◆ **THE EXERCISE**
Render every line of the listing below as a numbered list, omitting blank lines and leaving the pictures out of the answer.

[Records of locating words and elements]

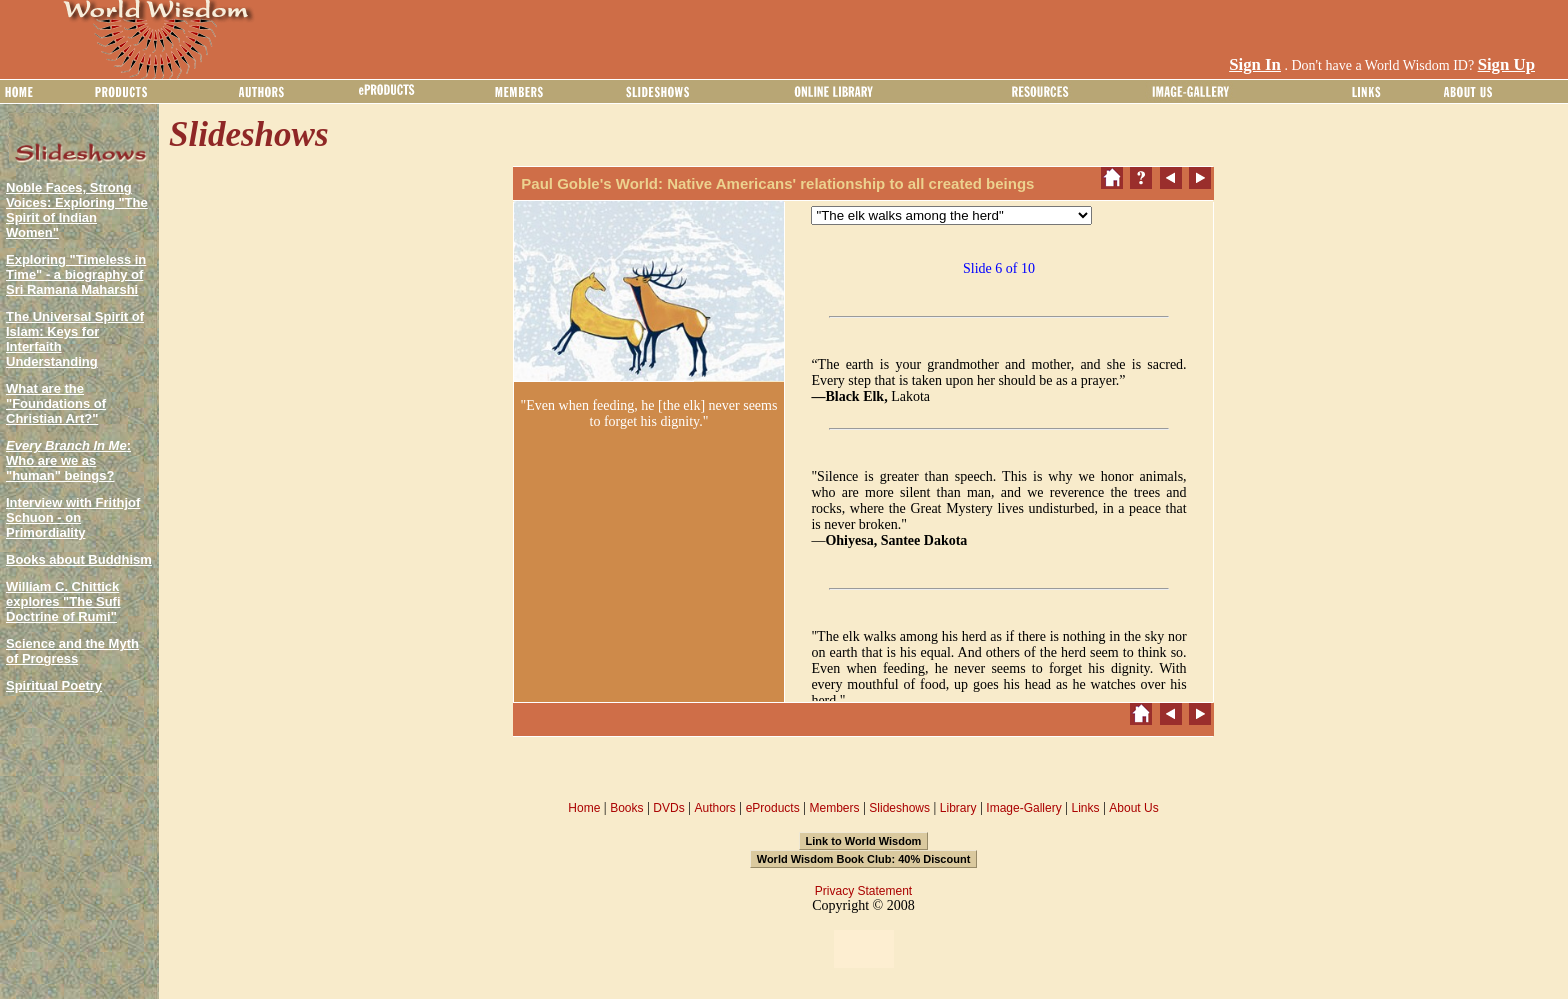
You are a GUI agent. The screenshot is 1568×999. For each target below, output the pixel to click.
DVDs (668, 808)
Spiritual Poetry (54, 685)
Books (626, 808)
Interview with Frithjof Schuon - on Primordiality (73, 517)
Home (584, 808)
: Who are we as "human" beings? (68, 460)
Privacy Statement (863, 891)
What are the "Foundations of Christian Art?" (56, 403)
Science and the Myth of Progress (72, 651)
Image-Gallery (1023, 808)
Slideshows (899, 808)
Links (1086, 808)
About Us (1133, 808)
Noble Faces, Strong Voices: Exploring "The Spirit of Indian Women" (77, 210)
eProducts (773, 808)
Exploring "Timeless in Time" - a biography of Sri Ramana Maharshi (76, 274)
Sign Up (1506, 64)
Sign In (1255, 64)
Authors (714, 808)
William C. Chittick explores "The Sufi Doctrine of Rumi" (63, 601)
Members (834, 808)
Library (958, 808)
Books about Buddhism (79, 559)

◆ **TASK RESULT**
1. You are a GUI agent. The screenshot is 1568×999. For each target below, output the pixel to click.
2. DVDs (668, 808)
3. Spiritual Poetry (54, 685)
4. Books (626, 808)
5. Interview with Frithjof Schuon - on Primordiality (73, 517)
6. Home (584, 808)
7. : Who are we as "human" beings? (68, 460)
8. Privacy Statement (863, 891)
9. What are the "Foundations of Christian Art?" (56, 403)
10. Science and the Myth of Progress (72, 651)
11. Image-Gallery (1023, 808)
12. Slideshows (899, 808)
13. Links (1086, 808)
14. About Us (1133, 808)
15. Noble Faces, Strong Voices: Exploring "The Spirit of Indian Women" (77, 210)
16. eProducts (773, 808)
17. Exploring "Timeless in Time" - a biography of Sri Ramana Maharshi (76, 274)
18. Sign Up (1506, 64)
19. Sign In (1255, 64)
20. Authors (714, 808)
21. William C. Chittick explores "The Sufi Doctrine of Rumi" (63, 601)
22. Members (834, 808)
23. Library (958, 808)
24. Books about Buddhism (79, 559)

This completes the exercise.